Exercise aim
After locating the line containing "You are a computer-use agent." in the entries below, please write out that line and the rest through the end exactly. Omit pictures.

╭─ Records to use

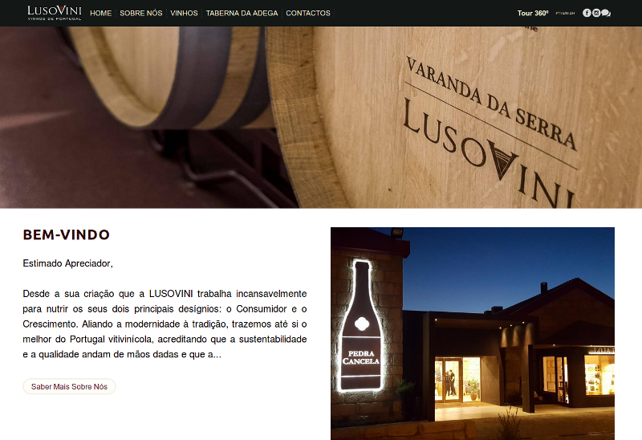Open the VINHOS menu
Viewport: 642px width, 440px height.
click(184, 13)
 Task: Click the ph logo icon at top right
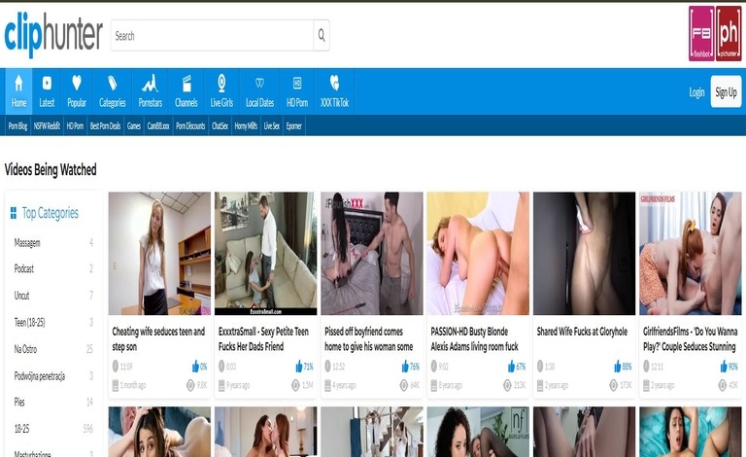tap(729, 33)
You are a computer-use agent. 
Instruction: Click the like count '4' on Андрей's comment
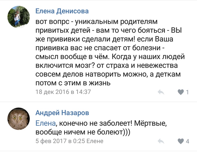pos(187,141)
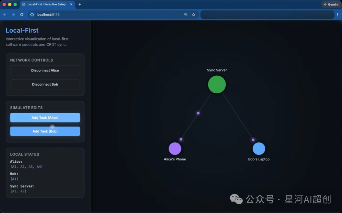
Task: Open the browser three-dot menu
Action: pos(338,15)
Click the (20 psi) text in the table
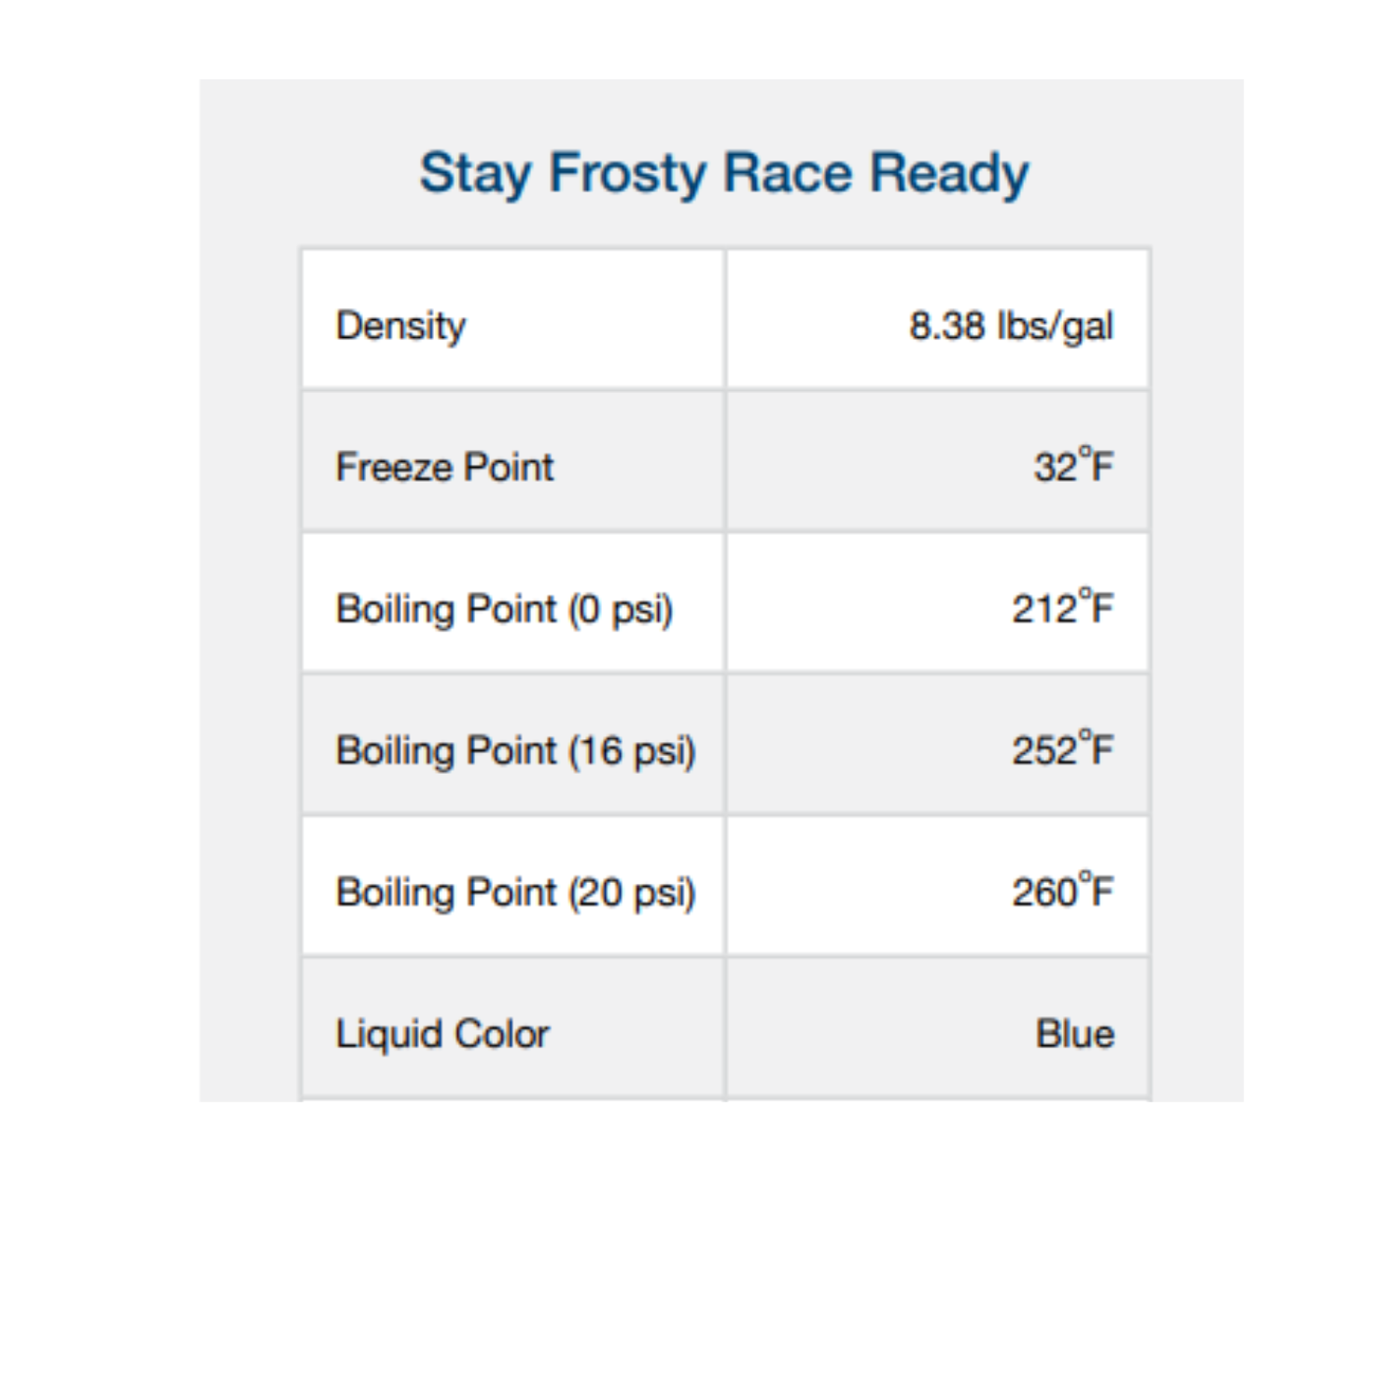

╰─

Exercise response
You are a computer-use agent. 
Instruction: Click the like count '4' on Андрей's comment
pos(187,141)
Task: Open the browser three-dot menu
Action: pos(338,15)
Click the (20 psi) text in the table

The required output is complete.